Stored data entries
***

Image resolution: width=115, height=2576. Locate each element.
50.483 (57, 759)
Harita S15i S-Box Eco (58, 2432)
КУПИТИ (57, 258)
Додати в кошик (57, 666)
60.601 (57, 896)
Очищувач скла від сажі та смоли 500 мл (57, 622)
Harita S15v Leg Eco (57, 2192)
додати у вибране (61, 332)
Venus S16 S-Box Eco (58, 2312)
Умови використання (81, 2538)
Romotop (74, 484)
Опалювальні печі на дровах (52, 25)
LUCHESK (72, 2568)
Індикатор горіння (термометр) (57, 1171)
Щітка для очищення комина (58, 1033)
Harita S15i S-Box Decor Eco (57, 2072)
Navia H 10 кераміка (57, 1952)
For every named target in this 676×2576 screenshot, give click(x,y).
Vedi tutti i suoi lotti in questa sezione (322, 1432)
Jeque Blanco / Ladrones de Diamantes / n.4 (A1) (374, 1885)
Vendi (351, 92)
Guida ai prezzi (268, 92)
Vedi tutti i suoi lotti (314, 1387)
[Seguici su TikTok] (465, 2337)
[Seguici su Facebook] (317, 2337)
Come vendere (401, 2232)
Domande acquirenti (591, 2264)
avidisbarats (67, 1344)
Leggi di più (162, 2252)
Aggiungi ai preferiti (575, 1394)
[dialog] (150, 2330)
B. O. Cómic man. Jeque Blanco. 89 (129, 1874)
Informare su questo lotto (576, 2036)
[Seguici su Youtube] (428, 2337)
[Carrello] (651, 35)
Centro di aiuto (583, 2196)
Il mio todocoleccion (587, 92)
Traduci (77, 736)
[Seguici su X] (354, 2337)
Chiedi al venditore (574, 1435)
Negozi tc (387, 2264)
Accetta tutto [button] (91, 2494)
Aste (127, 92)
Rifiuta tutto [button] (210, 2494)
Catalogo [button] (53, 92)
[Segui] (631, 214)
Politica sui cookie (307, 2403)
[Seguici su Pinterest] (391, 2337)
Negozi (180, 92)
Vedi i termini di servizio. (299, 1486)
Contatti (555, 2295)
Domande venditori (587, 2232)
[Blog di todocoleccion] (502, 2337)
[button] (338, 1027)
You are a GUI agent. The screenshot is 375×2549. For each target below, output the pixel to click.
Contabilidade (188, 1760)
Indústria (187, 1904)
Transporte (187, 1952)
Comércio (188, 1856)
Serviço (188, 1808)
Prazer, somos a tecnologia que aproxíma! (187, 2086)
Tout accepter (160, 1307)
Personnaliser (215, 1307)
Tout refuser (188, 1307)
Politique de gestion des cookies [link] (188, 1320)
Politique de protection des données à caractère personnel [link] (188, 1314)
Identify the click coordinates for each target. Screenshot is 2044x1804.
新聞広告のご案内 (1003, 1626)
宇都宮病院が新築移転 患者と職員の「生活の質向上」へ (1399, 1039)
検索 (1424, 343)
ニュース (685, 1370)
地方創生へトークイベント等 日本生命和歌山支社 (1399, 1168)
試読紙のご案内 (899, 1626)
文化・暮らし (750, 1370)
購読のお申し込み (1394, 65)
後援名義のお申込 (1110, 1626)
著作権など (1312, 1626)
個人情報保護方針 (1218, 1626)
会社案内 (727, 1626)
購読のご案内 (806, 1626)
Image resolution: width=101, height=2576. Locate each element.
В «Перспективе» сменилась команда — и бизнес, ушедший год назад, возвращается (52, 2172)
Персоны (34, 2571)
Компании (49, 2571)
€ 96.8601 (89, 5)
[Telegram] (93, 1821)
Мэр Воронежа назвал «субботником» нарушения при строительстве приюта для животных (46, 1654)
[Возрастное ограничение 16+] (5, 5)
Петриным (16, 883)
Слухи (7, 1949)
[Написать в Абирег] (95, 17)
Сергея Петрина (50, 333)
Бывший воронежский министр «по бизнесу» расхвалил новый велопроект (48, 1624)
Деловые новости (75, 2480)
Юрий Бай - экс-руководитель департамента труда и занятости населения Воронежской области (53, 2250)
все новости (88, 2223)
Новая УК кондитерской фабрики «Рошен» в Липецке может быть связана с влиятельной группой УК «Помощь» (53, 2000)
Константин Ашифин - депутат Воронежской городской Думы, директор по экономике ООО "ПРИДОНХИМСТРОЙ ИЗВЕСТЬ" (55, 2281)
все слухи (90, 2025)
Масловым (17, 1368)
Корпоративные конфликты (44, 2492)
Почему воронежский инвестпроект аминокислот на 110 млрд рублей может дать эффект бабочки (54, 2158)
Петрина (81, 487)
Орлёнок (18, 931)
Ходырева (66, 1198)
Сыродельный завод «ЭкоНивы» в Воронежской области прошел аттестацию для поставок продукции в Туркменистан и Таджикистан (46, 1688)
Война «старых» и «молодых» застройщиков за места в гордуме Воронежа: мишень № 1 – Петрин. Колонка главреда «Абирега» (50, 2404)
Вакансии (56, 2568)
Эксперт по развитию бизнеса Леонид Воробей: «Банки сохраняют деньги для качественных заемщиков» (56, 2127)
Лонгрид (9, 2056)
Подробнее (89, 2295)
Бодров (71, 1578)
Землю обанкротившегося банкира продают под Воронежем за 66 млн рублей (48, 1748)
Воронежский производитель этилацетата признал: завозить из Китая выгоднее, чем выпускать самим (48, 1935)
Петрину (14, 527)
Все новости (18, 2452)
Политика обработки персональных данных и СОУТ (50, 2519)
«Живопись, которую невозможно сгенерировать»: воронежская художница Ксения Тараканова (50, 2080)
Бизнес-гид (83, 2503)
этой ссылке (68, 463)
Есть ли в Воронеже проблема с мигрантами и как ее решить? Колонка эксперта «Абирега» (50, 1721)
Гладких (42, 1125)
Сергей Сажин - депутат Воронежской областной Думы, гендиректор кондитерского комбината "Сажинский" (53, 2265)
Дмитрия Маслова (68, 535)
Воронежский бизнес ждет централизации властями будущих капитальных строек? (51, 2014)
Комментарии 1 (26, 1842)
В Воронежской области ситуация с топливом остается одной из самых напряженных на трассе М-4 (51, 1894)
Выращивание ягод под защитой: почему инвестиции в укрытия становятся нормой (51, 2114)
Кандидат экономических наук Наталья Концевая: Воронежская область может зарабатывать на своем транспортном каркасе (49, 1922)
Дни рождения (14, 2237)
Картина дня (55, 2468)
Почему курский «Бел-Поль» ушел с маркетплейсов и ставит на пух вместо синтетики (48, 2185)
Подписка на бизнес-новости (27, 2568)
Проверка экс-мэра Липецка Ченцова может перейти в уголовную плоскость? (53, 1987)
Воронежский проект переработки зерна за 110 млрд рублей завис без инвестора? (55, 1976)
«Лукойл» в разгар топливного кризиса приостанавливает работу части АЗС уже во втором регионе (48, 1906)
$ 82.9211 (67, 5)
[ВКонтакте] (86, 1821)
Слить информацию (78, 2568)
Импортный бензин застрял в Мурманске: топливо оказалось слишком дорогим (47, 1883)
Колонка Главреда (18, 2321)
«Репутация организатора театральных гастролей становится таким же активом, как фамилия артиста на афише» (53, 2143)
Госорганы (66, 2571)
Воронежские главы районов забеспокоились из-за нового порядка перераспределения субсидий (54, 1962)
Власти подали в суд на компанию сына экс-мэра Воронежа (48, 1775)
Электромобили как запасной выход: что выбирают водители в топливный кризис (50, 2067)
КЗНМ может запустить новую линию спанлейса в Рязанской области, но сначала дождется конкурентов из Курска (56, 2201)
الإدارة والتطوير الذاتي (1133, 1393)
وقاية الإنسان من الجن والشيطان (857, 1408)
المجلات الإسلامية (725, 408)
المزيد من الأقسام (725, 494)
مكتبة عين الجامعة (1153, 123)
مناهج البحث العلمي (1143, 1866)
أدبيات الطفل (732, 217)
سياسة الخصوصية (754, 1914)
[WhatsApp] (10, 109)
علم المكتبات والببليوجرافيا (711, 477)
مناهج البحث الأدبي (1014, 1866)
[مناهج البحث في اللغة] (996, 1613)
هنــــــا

***

__REQUIRED WORK__
Restate word for word only the lines above from the line containing "Подписка на бизнес-новости (27, 2568)" to the line containing "Колонка Главреда (18, 2321)", both of them included.

__RESPONSE__
Подписка на бизнес-новости (27, 2568)
Проверка экс-мэра Липецка Ченцова может перейти в уголовную плоскость? (53, 1987)
Воронежский проект переработки зерна за 110 млрд рублей завис без инвестора? (55, 1976)
«Лукойл» в разгар топливного кризиса приостанавливает работу части АЗС уже во втором регионе (48, 1906)
$ 82.9211 (67, 5)
[ВКонтакте] (86, 1821)
Слить информацию (78, 2568)
Импортный бензин застрял в Мурманске: топливо оказалось слишком дорогим (47, 1883)
Колонка Главреда (18, 2321)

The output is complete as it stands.